Hangouts on your phone
Hangouts, live video conferencing on Google+, now supports Android 2.3+ devices with front-facing cameras. (iOS support is coming soon.) The new Android app is rolling out to Android Market today.
Hangouts On Air
Just start a normal hangout, and you’ll now have the option to broadcast and record your session. Once you’re “On Air,” up to nine others can join your hangout (as usual), and anyone can watch your live broadcast:
Hangouts with extras
- Screensharing: for when you want to show off your vacation photos, your high score, your lesson plan or whatever else is on your screen.
- Sketchpad: for when you want to draw, doodle, or just scribble together.
- Google Docs: for when you want to write, plan or present something with others.
- Named Hangouts: for when you want to join or create a public hangout about a certain topic (like fashion, music, sports, etc.)

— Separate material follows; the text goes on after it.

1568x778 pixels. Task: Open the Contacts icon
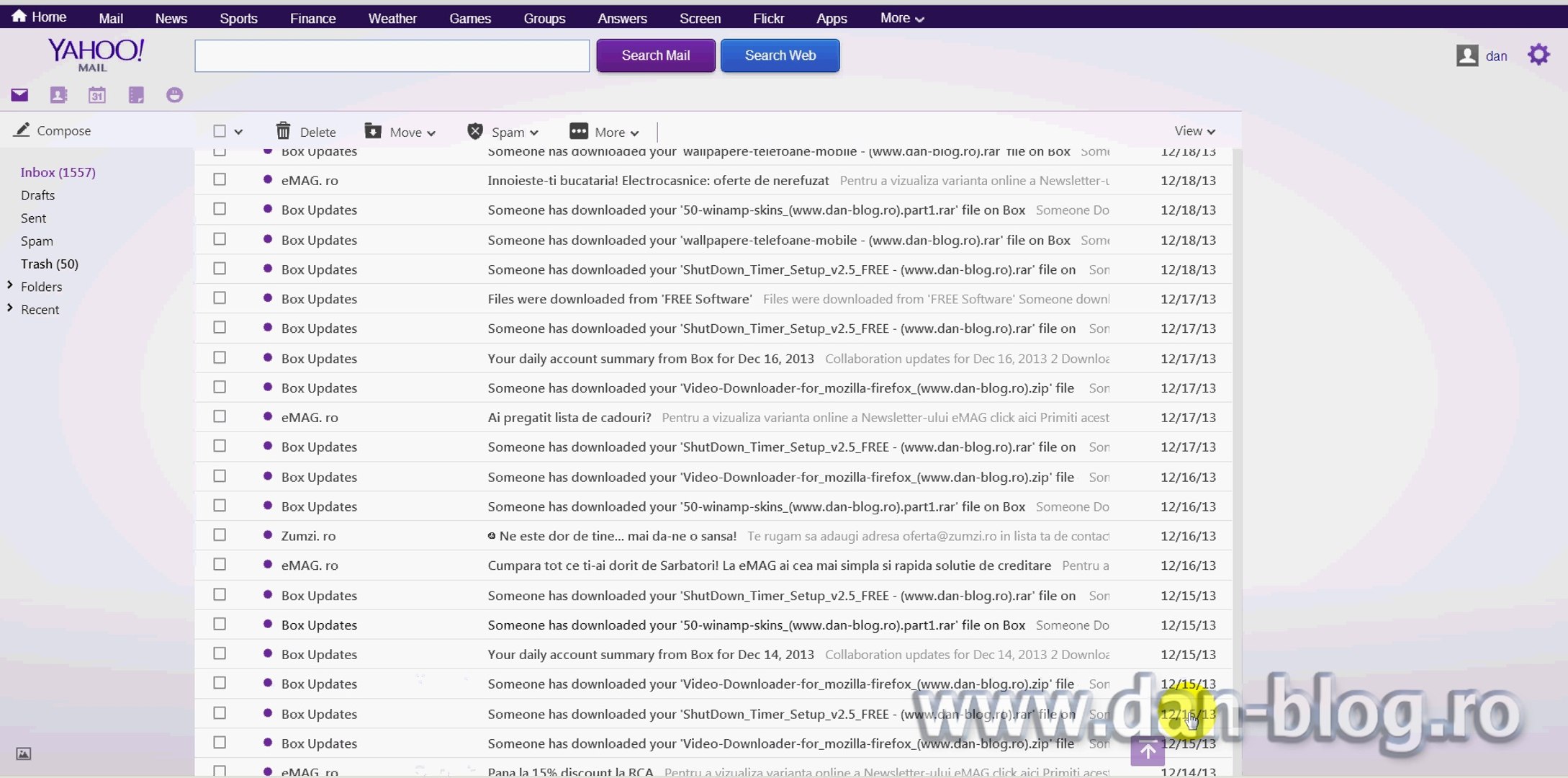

Following last week’s Google+ API launch, Google is also releasing a basic set of Hangouts APIs. Developers wishing to build new kinds of apps and games can find more details on the Google+ platform blog.
Find the people and posts you care about. Using the Google+ search box, type in your query, and Google will return relevant people and posts, as well as popular content from around the web.
Google+ search results are private and only the person searching those terms and using specific search parameters will see them.
Finally, anyone can sign up for Google+—no invitation required.
Now the real challenge is about to start for Google.
How many people are using Google+? With no real numbers being released from Google, it's a guessing game. Some says it 18 million, 20 million, 25 million and some critics says it’s all hype. We have reached out to Google to find out, but haven't received an answer yet.